Affaires de deniers publics : Pas de réforme sans polémique
Il n’est pas une réforme qui ne fait pas des mécontents. Habitué aux critiques, même les plus virulentes, Abdellatif Ouahbi a suscité la colère en restreignant la possibilité de saisie de la Justice aux associations de défense des deniers publics.  En effet, l’article 3 dispose que seul le Procureur du Roi près la Cour de Cassation peut enclencher des poursuites judiciaires en cas d’infraction relative aux deniers publics sur la base d’un rapport de la Cour des Comptes ou de l’Inspection des Finances. Ainsi, la réforme estime que seuls les pouvoirs publics sont habilités en la matière, au grand dam des associations de la société civile, qui se voient exclues. En fait, les crimes concernés par cette restriction incluent uniquement les crimes à caractère financier comme la dilapidation des deniers publics, les malversations et la manipulation des marchés publics. Le Ministère public allègue la protection de la présomption d’innocence parce qu’il s’est avéré, selon le ministre Ouahbi, que des associations utilisent les plaintes comme un moyen de chantage contre les élus. Raison pour laquelle on juge qu’il vaut mieux passer obligatoirement par les instances constitutionnelles.  

Médiation pénale : Plus de flexibilité
La réforme introduit un nouveau mécanisme de médiation destiné à remédier aux carences révélées par la pratique. Pour baisser la charge sur les tribunaux, un mécanisme de réconciliation est mis en place. Le ministère de tutelle a élargi le champ des infractions pouvant en faire l’objet pour y inclure les délits punis d’amende inférieure à 100.000 dirhams. Lesquels s’ajoutent aux délits punis de deux ans de prison ou moins. Le champ est ouvert également à tous les délits où il y a possibilité de réconciliation, même au cas où la peine est supérieure aux niveaux susmentionnés. L’avocat est au centre de la procédure puisqu’il y représente son client, mais l’initiative émane du procureur, qui n’a plus besoin de l’aval du juge pour y procéder. “Le procureur du Roi représente un organe de poursuite et détient naturellement ce que l’on appelle l’opportunité des poursuites.

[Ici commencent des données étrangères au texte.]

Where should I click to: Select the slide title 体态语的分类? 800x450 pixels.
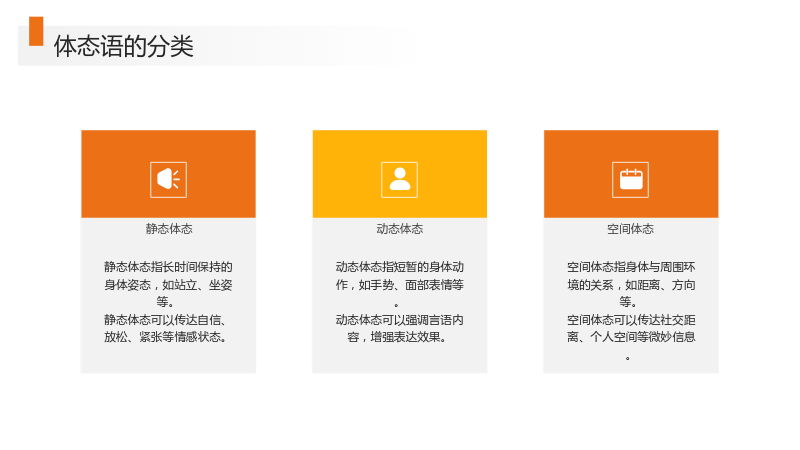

Par conséquent, l’initiative d’une médiation pénale consistant à mettre fin à une situation conflictuelle caractérisant une ou des infractions, devrait être à l’initiative du Parquet”, juge Rabii Chekkouri, qui estime, toutefois, qu’il faudrait penser à rendre obligatoire l’assistance d’un avocat aux côtés des parties. “La médiation pénale serait un moyen efficace pour désengorger les juridictions, notamment concernant des délits dont le préjudice reste minime ou à caractère économique”, précise notre interlocuteur, qui cite, à titre d’exemple, les infractions pénales prévues par le Code de protection du consommateur ou encore par le Code de la propriété industrielle.